Header-Foto: @the_twinfin_invitational
Von der kleinen Karibik-Insel St. Martin bis auf die größte Bühne des internationalen Surfens: Die französische Profisurferin Maud Le Car hat europäische Titel gewonnen, auf Championship-Tour-Niveau gesurft und sich einen Namen als eine der vielseitigsten Surferinnen Frankreichs gemacht.
Wir haben die Monster-Teamriderin beim zweiten William Aliotti Twin Fin Invitational getroffen (den sie auch gleich gewonnen hat). Im Gespräch erzählt sie von ihrer Liebe zu großen Wellen, warum Surfen Menschen verändern kann und was sie heute glücklicher macht als Titel, Rankings und Podiumsplätze.

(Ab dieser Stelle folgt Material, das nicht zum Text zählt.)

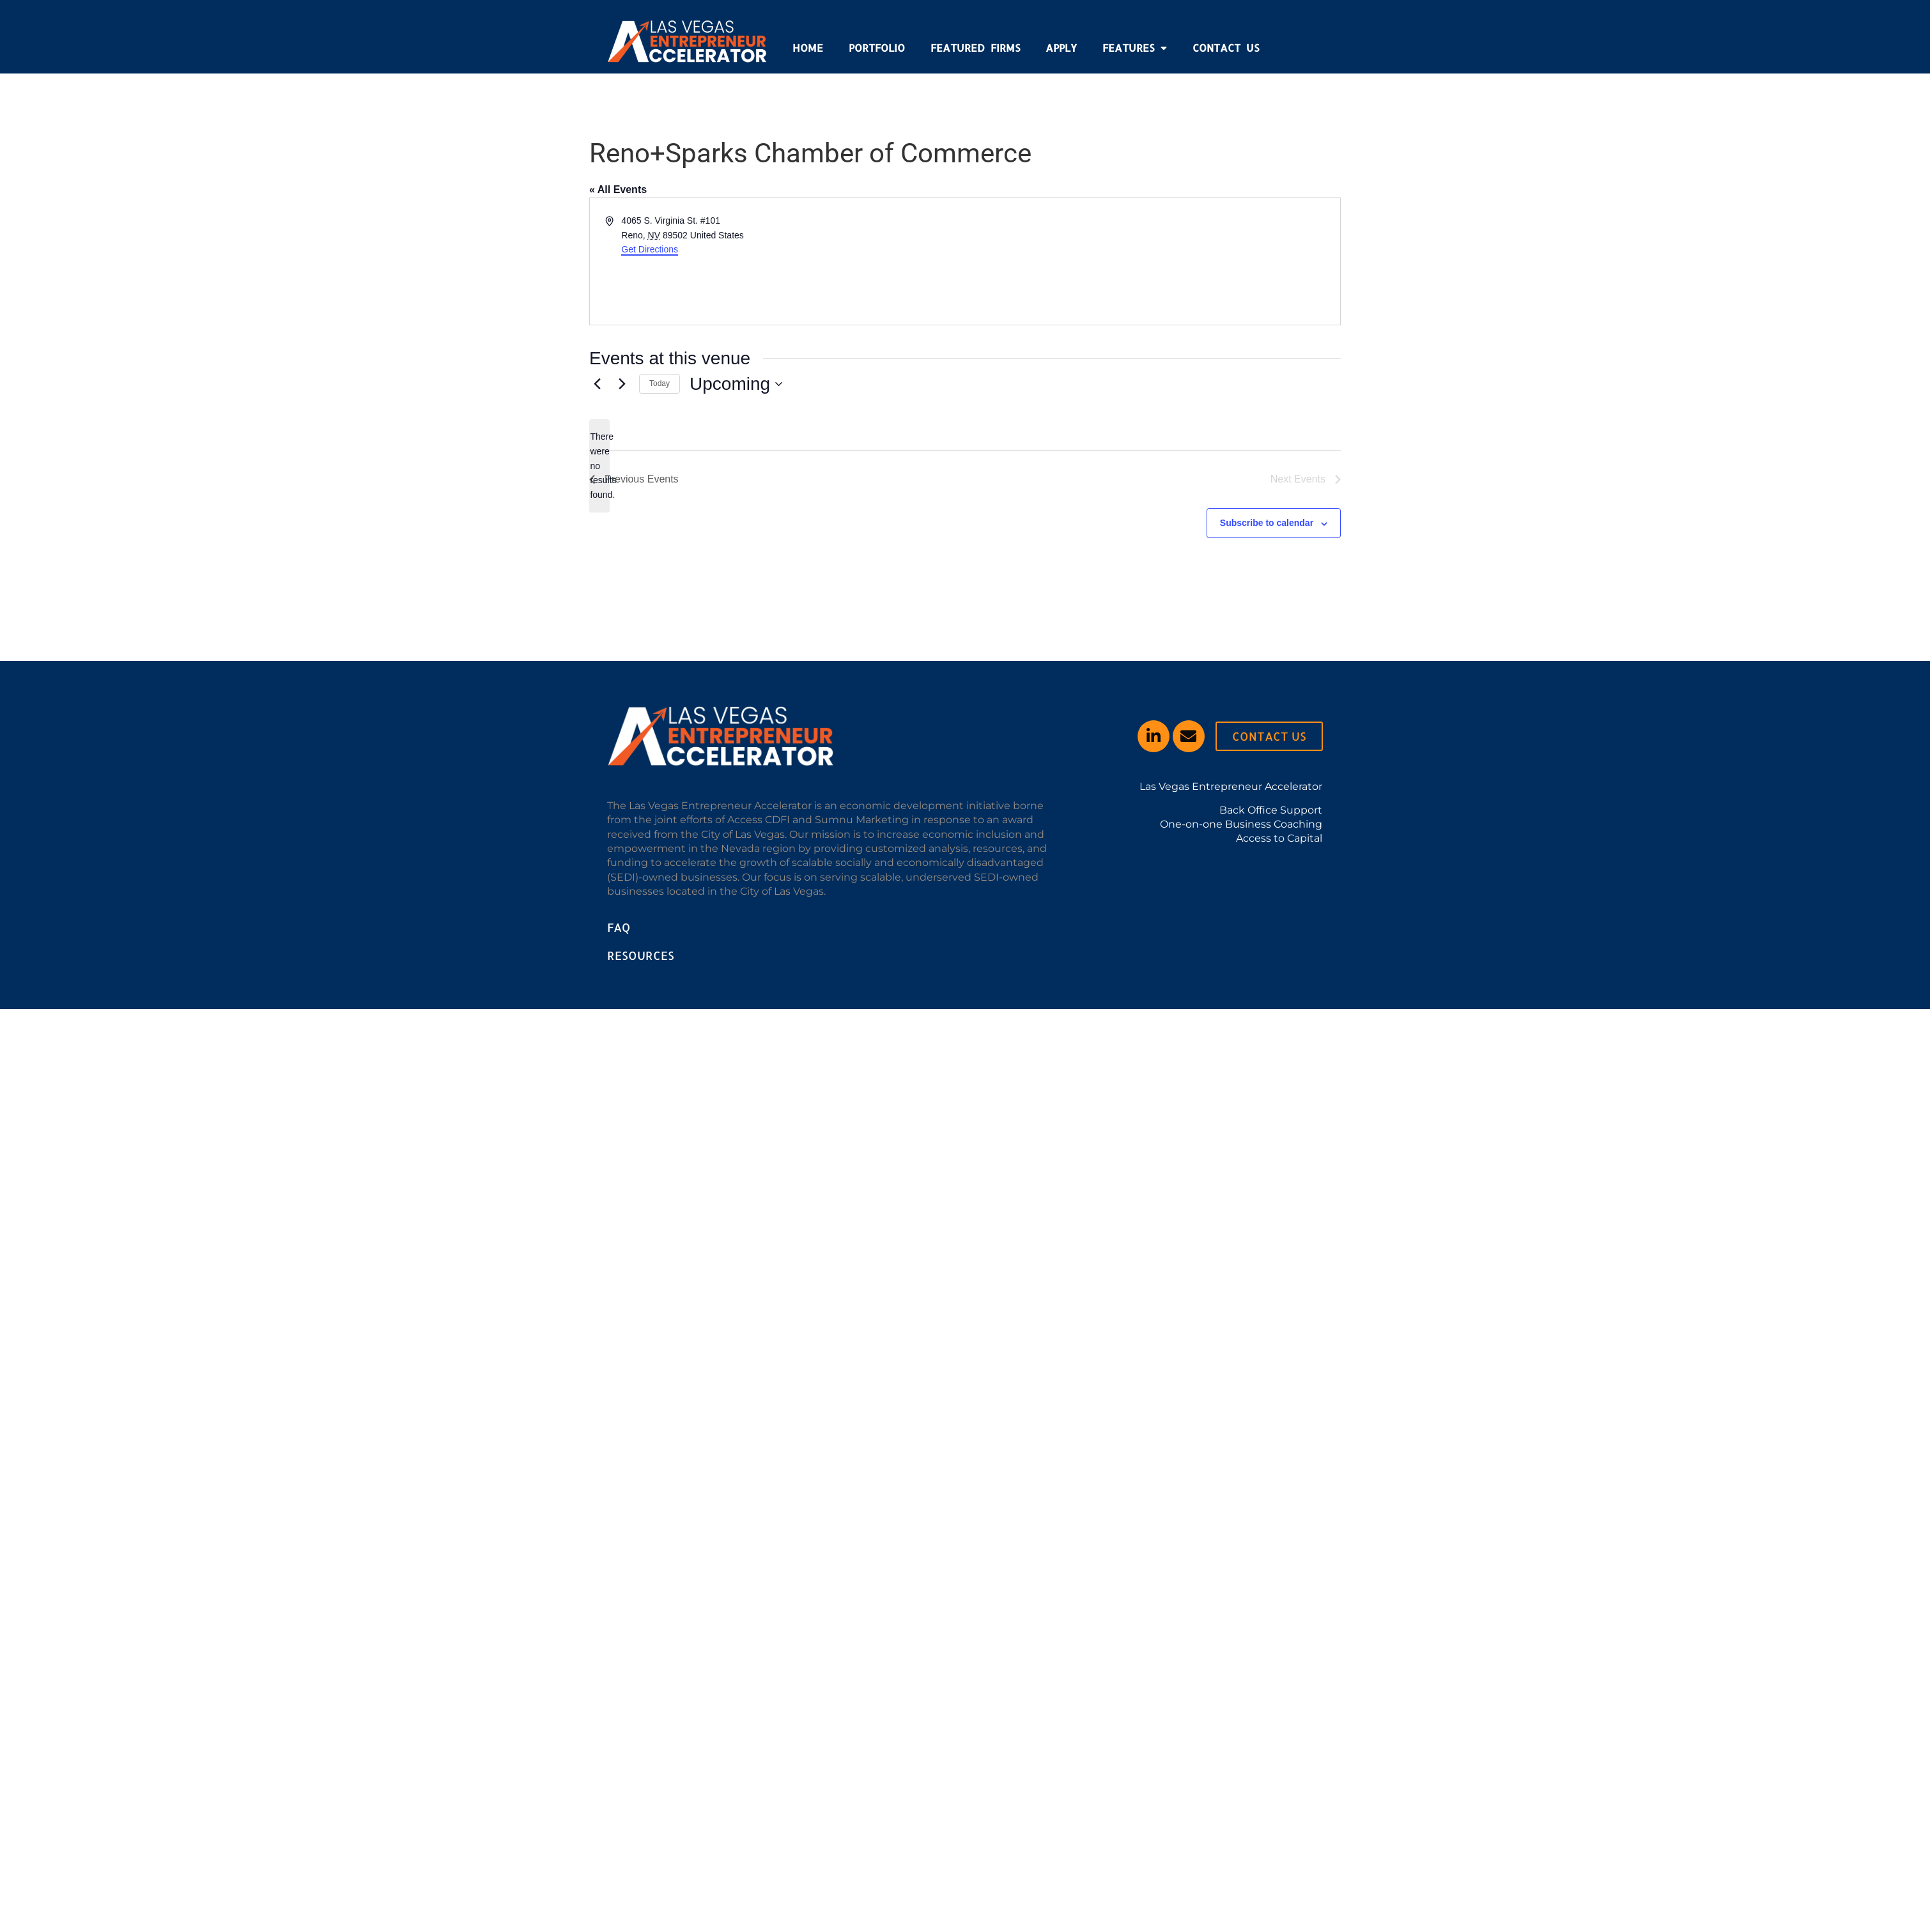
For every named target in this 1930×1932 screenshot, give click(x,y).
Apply (1061, 47)
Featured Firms (975, 47)
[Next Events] (621, 384)
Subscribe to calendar (1266, 523)
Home (807, 47)
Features (1134, 47)
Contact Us (1226, 47)
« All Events (618, 189)
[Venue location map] (1151, 261)
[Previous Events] (597, 384)
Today (659, 383)
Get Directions (649, 249)
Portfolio (877, 47)
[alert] (599, 465)
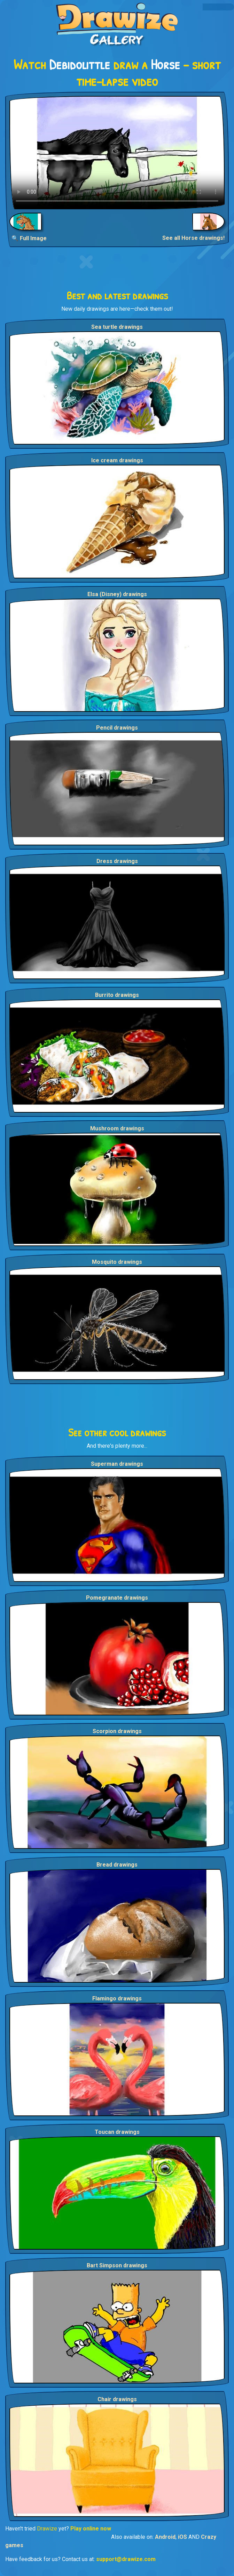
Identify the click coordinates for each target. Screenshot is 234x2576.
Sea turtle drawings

Hey Maud. Lass uns vorne anfangen. Du kommst ursprünglich von der Karibikinsel St. Martin. Wie bist du zum Surfen gekommen?
Ich habe mit zwölf Jahren angefangen zu surfen. Meine Mutter, mein Bruder und ich haben gemeinsam unseren ersten Surfkurs gemacht. Schon nach meiner ersten Welle war ich komplett begeistert.
Meine Mutter erzählt heute noch, dass ich nach dieser ersten Session zu ihr gesagt habe: „Ich werde Profi-Surferin.“
Natürlich hat sie damals gelacht, aber für mich war das sofort klar. Ich wollte jeden Tag im Wasser sein. Diese Leidenschaft war von Anfang an unglaublich stark und ich glaube, genau deshalb ging meine Entwicklung auch so schnell.